Config

`DatasetConfig` `pydantic-model`

Bases: BaseModel

Configuration of the dataset to be evaluated

Fields:

name (str)
split (str | None)
hf_subset (str | None)

Source code in evals_hub/config.py

class DatasetConfig(BaseModel):
    """Configuration of the dataset to be evaluated"""

    name: str
    split: str | None = None
    hf_subset: str | None = None

`EvaluationConfig` `pydantic-model`

Bases: BaseModel

Evaluation configuration

Fields:

top_k (int)
batch_size (int)
seed (int | None)
max_length (int | None)
prompt_name_query (str | None)
prompt_name_doc (str | None)
samples_per_label (int | None)
n_experiments (int)
num_patents_per_query (int | None)
patents_per_search (int | None)
starting_stage (Annotated[str, Field(None, description='Stage to start for running the benchmark')])
langfuse_version_tag (Annotated[str | None, Field(None, description='A string used to identify the current evaluation run')])
max_concurrency (Annotated[int | None, Field(None, description='Max concurrency to be used for evaluation')])

Source code in evals_hub/config.py

class EvaluationConfig(BaseModel):
    """Evaluation configuration"""

    top_k: int = 10
    batch_size: int = 16
    seed: int | None = 42
    max_length: int | None = None
    prompt_name_query: str | None = None
    prompt_name_doc: str | None = None
    samples_per_label: int | None = None
    n_experiments: int = 10
    num_patents_per_query: int | None = None
    patents_per_search: int | None = None
    starting_stage: Annotated[
        str,
        Field(
            None,
            description="Stage to start for running the benchmark",
        ),
    ]
    langfuse_version_tag: Annotated[
        str | None,
        Field(None, description="A string used to identify the current evaluation run"),
    ]
    max_concurrency: Annotated[
        int | None, Field(None, description="Max concurrency to be used for evaluation")
    ]

`MetricsConfig` `pydantic-model`

Bases: BaseModel

Fields:

map (str | None)
mrr (str | None)
ndcg (str | None)
recall (str | None)
precision (str | None)
micro_avg_f1 (str | None)
macro_avg_f1 (str | None)
accuracy (str | None)

Source code in evals_hub/config.py

class MetricsConfig(BaseModel):
    map: str | None = Field(None, description="Identifier for MAP metric")
    mrr: str | None = Field(None, description="Identifier for MRR metric")
    ndcg: str | None = Field(None, description="Identifier for NDCG metric")
    recall: str | None = Field(None, description="Identifier for Recall metric")
    precision: str | None = Field(None, description="Identifier for Precision metric")
    micro_avg_f1: str | None = Field(
        None, description="Identifier for micro average F1 metric"
    )
    macro_avg_f1: str | None = Field(
        None, description="Identifier for macro average F1 metric"
    )
    accuracy: str | None = Field(None, description="Identifier for accuracy metric")

`accuracy = None` `pydantic-field`

Identifier for accuracy metric

`macro_avg_f1 = None` `pydantic-field`

Identifier for macro average F1 metric

`map = None` `pydantic-field`

Identifier for MAP metric

`micro_avg_f1 = None` `pydantic-field`

Identifier for micro average F1 metric

`mrr = None` `pydantic-field`

Identifier for MRR metric

`ndcg = None` `pydantic-field`

Identifier for NDCG metric

`precision = None` `pydantic-field`

Identifier for Precision metric

`recall = None` `pydantic-field`

Identifier for Recall metric

`ModelConfig` `pydantic-model`

Bases: BaseModel

Model config.

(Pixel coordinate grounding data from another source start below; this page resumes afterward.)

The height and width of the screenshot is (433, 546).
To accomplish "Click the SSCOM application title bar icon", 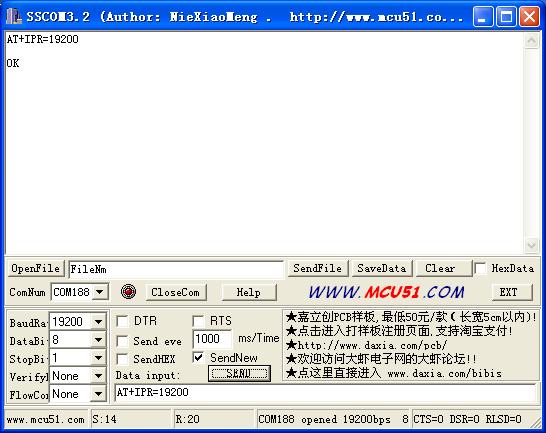I will click(14, 16).
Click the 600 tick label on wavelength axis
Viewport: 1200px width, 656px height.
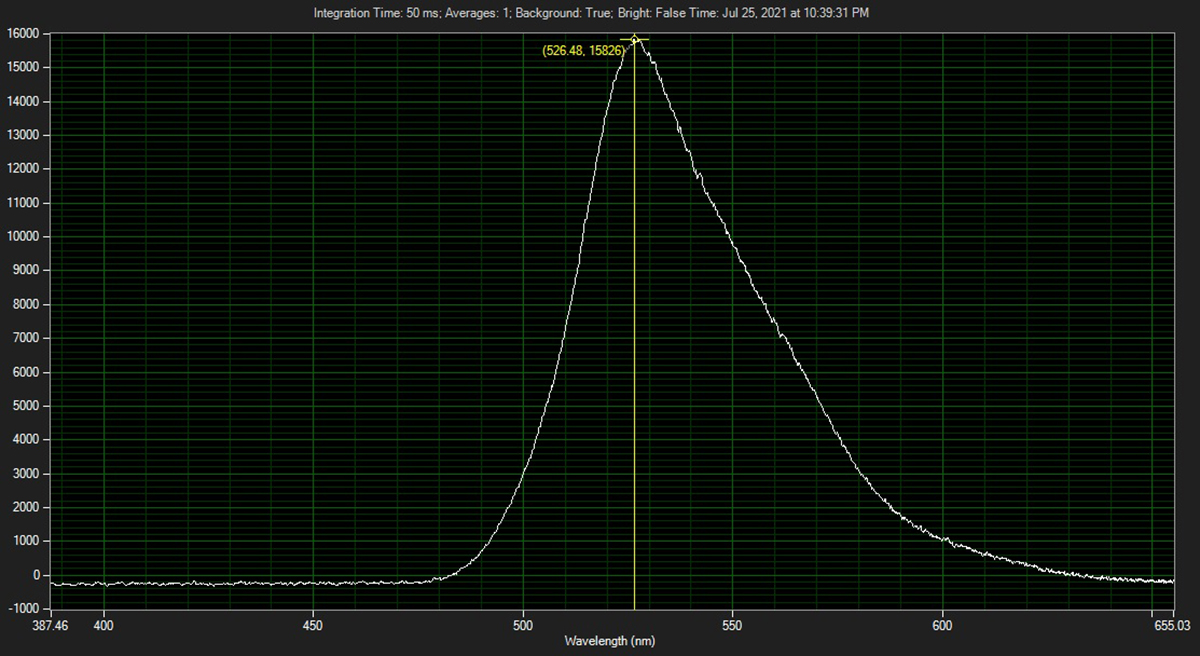click(x=943, y=625)
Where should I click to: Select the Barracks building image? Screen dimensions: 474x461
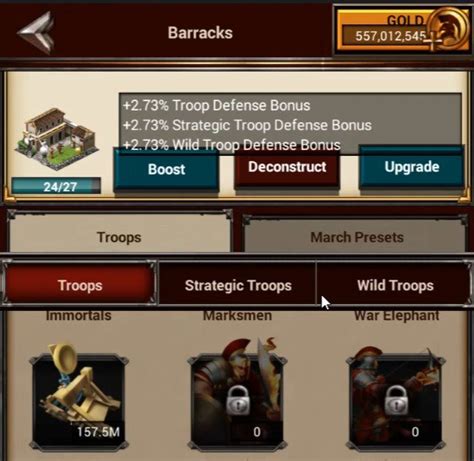[57, 139]
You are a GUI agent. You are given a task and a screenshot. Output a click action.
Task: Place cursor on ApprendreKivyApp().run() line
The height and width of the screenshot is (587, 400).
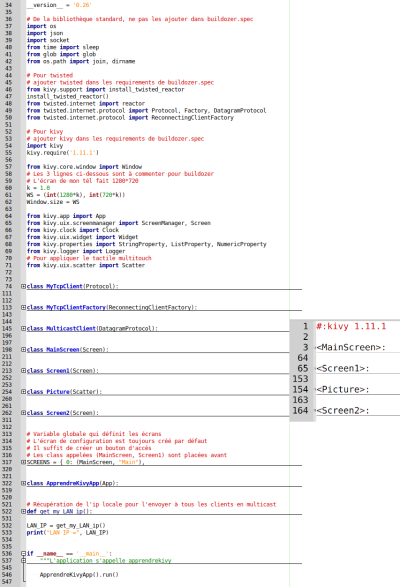[x=79, y=575]
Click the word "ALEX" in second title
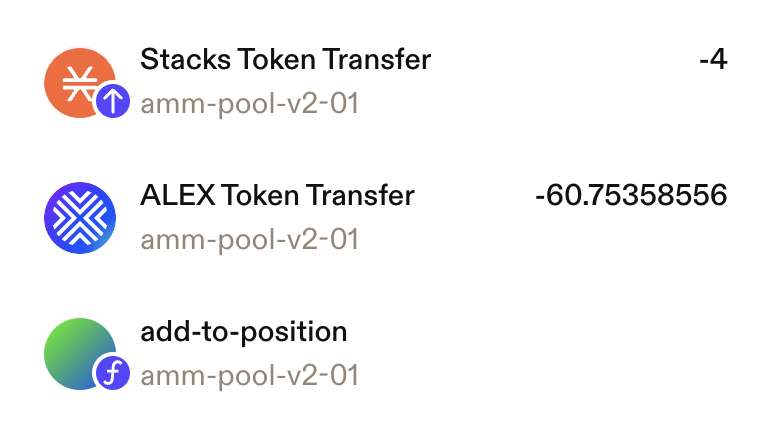 (177, 196)
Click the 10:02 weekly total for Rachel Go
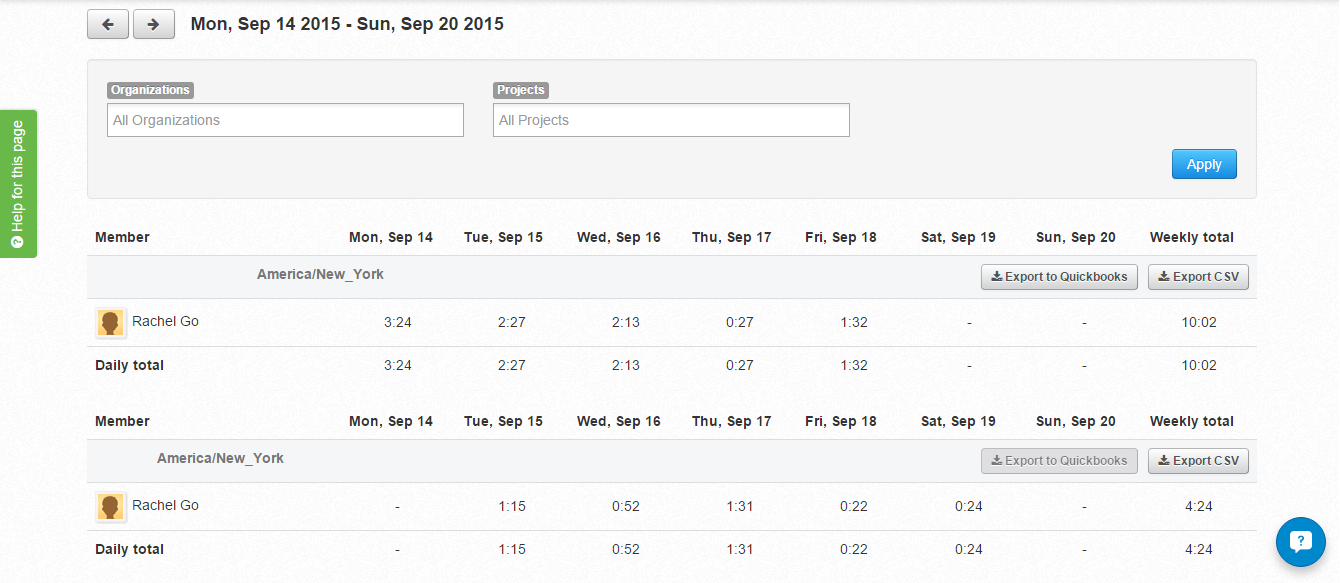This screenshot has height=583, width=1340. coord(1198,323)
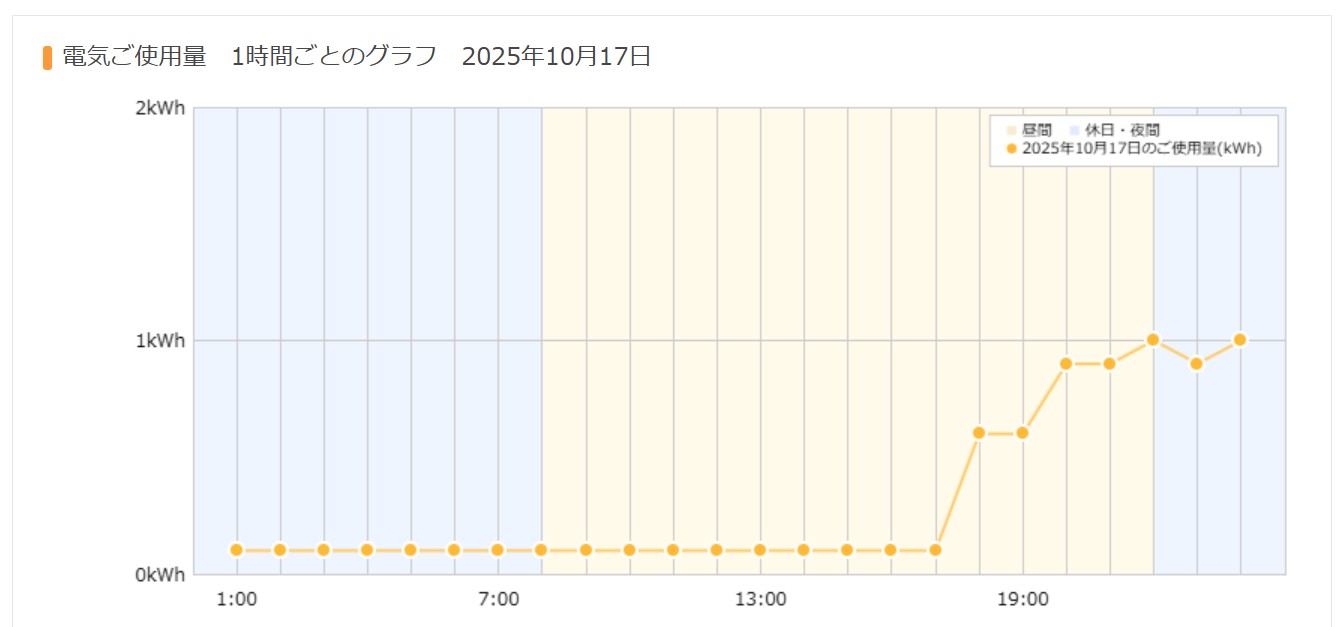
Task: Click the orange dot in the legend
Action: pos(1011,149)
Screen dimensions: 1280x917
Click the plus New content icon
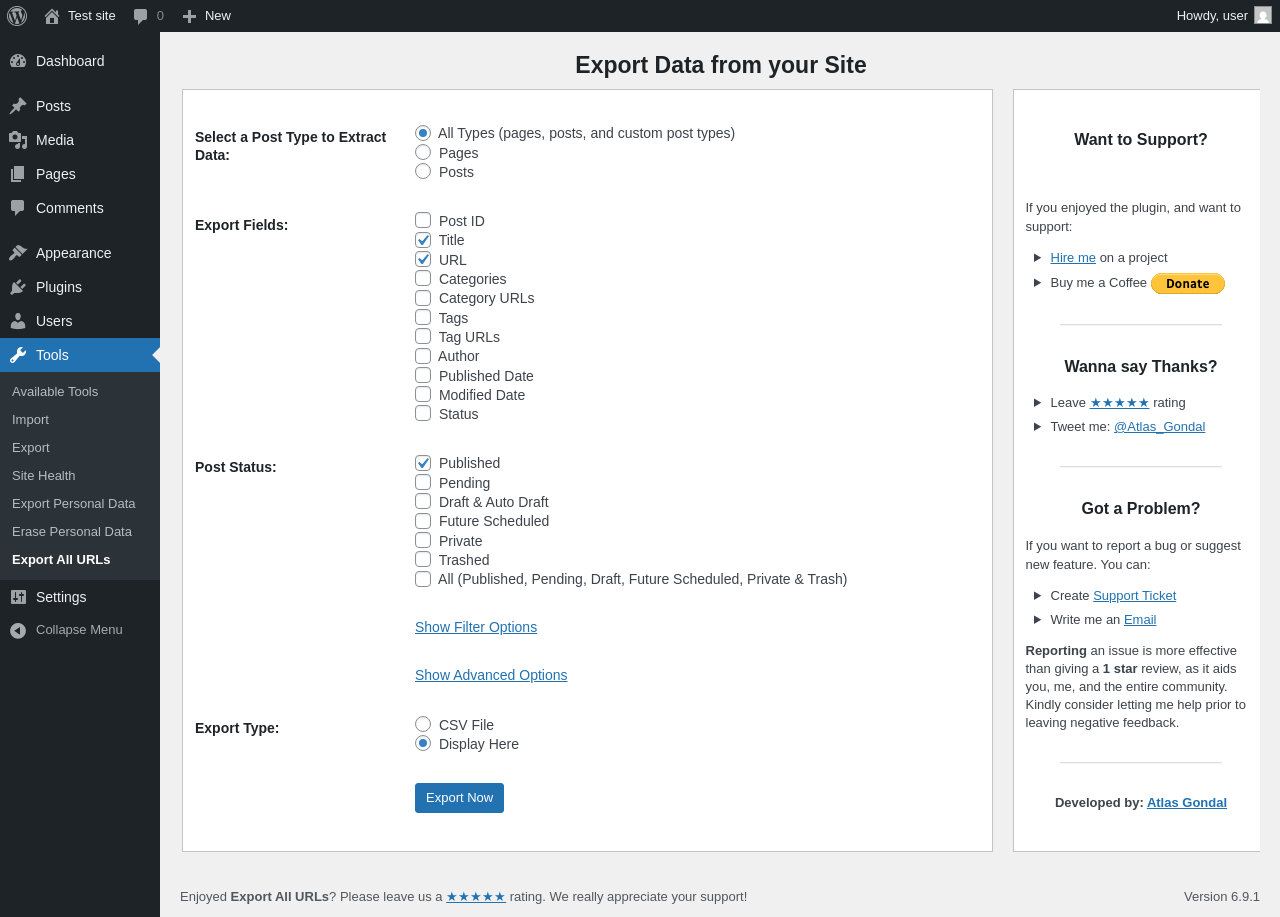point(189,16)

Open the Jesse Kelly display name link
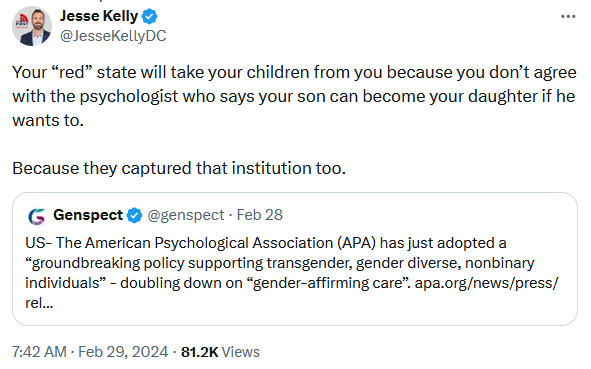click(x=99, y=16)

One and only one of checkpoint or import_path must be provided.

Fields:

checkpoint (Annotated[str | None, Field(None, description='Model checkpoint, if using a Transformers/SentenceTransformers model')])
device (Annotated[Literal['cpu', 'cuda', 'mps', 'auto'], Field(auto, description="Device to run the model on. Options: 'auto', 'cpu', 'cuda', 'mps'. Auto selects the best available device.")])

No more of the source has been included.